**AIM OF THE EXERCISE**
Render everything in the records below, from the line containing "The image size is (1920, 1032)." down to the line containing "I want to click on Edit, so click(78, 86).", as a Markdown table with the columns Row and Line. Include both end lines and leave out blank lines.

Item-finding records
----------------------------------------

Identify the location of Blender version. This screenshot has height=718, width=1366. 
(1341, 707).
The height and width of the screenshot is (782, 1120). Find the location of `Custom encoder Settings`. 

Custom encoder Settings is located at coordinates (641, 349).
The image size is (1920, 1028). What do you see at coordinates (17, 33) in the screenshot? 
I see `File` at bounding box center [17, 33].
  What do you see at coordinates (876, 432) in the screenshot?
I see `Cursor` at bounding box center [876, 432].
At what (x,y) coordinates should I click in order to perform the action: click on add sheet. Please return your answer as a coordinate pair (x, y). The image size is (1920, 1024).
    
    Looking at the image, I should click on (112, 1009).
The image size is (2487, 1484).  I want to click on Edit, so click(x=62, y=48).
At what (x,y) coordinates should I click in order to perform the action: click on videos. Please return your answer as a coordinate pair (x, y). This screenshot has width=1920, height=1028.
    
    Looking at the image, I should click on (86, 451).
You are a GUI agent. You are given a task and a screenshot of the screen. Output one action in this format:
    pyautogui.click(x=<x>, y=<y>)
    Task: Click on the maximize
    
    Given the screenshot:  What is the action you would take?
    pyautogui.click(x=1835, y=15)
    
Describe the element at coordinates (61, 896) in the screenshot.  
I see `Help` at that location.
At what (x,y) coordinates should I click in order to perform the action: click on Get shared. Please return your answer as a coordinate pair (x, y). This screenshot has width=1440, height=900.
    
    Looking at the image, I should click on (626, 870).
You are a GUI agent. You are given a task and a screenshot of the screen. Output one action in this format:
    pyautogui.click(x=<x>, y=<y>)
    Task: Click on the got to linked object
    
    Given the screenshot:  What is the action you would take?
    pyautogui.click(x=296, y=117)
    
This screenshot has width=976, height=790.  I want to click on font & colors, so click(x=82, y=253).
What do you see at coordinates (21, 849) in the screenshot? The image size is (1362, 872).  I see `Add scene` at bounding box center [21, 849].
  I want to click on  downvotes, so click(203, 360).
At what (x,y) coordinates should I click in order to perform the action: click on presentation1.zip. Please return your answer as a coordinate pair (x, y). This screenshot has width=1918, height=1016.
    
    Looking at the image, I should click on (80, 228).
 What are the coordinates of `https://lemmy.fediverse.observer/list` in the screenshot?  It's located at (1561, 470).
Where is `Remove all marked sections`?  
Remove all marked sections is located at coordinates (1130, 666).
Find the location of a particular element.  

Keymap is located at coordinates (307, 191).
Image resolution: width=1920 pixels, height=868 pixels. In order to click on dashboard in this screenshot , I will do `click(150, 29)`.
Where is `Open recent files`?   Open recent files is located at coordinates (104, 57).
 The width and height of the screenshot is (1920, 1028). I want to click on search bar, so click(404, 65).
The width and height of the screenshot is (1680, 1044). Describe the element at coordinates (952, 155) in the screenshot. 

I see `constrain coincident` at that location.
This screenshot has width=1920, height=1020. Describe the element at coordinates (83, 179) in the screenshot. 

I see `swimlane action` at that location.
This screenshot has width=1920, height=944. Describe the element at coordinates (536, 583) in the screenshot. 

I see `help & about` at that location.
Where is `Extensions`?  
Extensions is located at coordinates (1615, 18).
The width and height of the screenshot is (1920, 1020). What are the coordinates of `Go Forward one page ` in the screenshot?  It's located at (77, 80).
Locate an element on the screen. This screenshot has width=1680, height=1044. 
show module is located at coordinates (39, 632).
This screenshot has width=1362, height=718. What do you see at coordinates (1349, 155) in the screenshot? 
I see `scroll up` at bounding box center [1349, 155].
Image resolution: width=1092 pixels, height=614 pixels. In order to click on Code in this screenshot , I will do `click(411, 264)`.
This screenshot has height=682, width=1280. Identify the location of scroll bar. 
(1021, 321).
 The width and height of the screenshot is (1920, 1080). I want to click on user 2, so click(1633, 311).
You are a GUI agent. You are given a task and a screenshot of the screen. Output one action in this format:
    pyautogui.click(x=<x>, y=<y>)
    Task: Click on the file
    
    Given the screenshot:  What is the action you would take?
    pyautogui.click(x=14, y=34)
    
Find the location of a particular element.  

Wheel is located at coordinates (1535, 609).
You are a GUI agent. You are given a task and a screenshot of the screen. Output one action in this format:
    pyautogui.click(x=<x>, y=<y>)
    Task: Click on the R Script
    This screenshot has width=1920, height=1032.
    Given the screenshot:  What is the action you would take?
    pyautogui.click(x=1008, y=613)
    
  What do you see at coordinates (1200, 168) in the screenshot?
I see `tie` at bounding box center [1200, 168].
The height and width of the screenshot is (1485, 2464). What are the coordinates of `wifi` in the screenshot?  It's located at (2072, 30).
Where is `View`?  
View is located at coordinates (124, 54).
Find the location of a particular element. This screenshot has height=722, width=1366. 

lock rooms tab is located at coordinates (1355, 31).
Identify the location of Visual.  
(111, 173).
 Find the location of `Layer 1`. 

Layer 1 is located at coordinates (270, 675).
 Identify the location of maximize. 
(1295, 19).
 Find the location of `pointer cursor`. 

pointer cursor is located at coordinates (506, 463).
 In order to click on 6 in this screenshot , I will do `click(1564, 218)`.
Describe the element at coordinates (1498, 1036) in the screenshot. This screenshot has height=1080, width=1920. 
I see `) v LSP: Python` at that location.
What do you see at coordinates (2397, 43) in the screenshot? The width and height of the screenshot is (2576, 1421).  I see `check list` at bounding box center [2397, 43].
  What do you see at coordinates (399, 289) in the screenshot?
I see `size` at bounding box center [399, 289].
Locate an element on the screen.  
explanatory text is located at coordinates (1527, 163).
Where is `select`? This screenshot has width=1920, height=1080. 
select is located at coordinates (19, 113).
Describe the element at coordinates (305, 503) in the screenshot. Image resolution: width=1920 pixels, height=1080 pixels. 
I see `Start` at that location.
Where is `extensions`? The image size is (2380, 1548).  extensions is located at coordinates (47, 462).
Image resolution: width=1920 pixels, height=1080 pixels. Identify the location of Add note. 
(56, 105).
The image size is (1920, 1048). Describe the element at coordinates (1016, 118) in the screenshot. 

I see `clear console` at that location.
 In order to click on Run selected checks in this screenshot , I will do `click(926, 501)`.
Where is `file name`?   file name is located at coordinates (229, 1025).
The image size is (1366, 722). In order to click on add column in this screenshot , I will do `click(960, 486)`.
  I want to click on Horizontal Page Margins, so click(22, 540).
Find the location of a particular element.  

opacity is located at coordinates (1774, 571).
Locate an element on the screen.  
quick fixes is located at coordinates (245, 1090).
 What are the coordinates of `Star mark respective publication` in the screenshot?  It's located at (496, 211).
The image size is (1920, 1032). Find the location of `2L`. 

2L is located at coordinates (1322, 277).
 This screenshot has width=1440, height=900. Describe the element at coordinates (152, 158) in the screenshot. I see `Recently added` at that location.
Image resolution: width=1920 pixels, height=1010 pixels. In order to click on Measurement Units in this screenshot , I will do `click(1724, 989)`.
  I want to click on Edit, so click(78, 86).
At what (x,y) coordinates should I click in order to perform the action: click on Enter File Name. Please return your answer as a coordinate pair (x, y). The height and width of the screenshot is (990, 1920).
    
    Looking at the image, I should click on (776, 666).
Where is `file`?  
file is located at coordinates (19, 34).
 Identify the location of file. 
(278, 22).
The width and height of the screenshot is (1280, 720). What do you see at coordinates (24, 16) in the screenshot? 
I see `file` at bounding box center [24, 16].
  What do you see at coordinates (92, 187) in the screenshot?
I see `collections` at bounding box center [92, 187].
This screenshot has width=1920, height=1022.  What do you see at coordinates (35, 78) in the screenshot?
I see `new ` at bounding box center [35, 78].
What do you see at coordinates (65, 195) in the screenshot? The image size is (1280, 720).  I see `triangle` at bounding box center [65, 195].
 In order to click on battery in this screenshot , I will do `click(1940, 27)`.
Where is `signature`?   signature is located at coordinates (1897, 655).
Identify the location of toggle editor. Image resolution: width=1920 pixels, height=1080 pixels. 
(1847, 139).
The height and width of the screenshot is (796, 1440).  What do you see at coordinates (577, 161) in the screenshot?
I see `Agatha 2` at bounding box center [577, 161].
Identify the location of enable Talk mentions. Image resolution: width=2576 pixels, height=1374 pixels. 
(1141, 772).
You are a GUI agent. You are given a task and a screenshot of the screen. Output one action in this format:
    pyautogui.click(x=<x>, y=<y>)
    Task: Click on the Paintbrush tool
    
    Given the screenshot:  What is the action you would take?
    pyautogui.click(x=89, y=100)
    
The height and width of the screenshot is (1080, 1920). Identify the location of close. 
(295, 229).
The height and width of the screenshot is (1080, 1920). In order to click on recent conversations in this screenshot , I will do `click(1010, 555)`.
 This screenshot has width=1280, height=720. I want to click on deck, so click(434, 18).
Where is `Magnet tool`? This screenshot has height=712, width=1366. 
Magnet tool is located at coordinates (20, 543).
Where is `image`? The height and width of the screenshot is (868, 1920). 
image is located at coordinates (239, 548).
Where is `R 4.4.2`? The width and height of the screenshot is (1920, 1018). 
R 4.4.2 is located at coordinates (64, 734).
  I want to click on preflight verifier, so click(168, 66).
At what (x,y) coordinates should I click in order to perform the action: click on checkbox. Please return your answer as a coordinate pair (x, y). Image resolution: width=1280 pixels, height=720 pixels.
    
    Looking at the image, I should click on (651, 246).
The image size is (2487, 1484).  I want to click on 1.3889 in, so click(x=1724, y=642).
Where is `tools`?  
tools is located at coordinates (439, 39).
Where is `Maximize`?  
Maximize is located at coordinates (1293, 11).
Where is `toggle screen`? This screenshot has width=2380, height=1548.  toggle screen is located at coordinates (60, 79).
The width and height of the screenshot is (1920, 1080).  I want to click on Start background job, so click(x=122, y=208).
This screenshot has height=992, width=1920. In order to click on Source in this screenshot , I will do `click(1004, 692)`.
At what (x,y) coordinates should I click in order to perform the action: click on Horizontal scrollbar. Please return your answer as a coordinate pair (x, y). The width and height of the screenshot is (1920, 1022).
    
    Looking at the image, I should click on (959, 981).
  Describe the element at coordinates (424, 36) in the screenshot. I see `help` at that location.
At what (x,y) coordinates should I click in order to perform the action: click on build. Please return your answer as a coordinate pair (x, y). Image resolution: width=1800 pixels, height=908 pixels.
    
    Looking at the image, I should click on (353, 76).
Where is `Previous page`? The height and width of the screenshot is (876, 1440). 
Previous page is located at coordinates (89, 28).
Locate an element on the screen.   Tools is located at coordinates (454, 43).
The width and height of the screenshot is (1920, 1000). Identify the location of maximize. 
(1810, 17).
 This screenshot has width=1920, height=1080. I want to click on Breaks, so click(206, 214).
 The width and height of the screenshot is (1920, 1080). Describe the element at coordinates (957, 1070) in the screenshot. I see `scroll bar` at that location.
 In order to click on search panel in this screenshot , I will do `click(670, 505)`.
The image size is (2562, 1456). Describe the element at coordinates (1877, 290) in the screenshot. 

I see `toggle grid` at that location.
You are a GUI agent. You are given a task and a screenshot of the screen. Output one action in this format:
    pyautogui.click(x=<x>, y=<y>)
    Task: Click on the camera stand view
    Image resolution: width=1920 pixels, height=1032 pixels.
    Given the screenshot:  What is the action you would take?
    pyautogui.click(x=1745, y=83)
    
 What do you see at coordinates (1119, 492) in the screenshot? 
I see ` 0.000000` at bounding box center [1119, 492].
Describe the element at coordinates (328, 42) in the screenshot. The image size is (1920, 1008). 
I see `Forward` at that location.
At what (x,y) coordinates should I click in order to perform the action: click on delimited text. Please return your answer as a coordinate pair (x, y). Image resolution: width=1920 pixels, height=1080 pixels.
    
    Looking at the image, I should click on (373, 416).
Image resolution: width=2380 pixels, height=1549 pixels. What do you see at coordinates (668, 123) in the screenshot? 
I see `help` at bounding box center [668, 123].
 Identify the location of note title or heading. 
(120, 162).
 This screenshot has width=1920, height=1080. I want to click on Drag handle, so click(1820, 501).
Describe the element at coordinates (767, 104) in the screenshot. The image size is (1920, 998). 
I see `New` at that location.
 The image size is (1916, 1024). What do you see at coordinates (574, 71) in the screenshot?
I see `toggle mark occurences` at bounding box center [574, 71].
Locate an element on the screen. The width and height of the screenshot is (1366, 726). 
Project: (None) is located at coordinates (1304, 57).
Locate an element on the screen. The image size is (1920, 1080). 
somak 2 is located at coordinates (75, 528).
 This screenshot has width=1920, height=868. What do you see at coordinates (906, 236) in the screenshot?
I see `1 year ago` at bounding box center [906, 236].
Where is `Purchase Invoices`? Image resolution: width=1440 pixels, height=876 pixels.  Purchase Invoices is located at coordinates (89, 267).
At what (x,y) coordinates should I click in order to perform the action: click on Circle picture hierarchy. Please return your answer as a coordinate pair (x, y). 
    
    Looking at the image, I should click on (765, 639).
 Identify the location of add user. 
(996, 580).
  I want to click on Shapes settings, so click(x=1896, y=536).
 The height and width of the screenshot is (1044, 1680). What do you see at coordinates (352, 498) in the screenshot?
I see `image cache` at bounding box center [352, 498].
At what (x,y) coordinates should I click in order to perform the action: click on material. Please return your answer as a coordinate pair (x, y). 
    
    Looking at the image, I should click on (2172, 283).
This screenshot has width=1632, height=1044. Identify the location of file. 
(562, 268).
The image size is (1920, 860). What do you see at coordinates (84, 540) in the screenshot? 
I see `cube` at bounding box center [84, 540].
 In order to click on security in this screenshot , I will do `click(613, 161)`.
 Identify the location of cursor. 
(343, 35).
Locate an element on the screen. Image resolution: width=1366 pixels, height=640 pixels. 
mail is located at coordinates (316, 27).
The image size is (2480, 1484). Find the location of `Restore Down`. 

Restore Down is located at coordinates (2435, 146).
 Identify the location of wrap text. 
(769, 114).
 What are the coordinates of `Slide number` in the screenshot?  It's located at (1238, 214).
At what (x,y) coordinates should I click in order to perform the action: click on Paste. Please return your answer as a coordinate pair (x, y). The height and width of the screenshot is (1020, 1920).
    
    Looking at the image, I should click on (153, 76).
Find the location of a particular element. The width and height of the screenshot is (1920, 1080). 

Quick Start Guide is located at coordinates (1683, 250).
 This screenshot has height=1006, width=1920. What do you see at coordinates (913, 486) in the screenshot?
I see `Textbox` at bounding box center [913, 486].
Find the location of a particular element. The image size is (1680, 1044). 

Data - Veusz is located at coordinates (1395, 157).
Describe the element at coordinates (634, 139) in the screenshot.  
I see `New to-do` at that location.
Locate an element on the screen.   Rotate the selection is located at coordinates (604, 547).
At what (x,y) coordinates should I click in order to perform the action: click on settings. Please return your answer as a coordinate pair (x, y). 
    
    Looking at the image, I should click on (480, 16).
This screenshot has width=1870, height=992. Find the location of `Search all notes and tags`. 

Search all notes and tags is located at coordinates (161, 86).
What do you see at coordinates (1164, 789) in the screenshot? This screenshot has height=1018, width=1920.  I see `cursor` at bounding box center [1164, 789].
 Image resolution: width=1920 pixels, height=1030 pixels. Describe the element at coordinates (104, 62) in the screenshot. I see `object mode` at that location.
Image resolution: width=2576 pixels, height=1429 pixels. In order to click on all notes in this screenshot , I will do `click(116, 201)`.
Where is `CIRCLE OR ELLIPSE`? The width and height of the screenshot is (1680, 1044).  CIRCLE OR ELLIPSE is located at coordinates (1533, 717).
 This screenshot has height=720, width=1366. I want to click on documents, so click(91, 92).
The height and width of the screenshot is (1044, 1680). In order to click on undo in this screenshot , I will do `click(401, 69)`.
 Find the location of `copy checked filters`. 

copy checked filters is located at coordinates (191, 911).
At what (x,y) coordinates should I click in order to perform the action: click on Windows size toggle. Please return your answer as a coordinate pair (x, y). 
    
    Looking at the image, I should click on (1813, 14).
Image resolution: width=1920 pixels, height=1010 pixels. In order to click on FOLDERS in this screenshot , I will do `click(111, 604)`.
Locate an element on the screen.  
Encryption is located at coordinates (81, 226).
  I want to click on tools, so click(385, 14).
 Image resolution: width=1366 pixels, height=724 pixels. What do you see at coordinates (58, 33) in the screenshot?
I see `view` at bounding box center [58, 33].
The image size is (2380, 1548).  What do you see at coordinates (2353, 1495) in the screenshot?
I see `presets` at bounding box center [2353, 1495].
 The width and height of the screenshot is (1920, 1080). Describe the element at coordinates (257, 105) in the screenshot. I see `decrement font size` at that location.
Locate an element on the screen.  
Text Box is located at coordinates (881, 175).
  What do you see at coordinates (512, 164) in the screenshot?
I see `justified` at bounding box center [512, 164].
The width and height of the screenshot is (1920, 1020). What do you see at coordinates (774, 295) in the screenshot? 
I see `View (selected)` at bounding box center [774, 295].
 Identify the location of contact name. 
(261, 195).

----------------------------------------

**OUTPUT**
| Row | Line |
|---|---|
| 1 | The image size is (1920, 1032). Find the location of `2L`.  |
| 2 | 2L is located at coordinates (1322, 277). |
| 3 |  This screenshot has width=1440, height=900. Describe the element at coordinates (152, 158) in the screenshot. I see `Recently added` at that location. |
| 4 | Image resolution: width=1920 pixels, height=1010 pixels. In order to click on Measurement Units in this screenshot , I will do `click(1724, 989)`. |
| 5 |   I want to click on Edit, so click(78, 86). |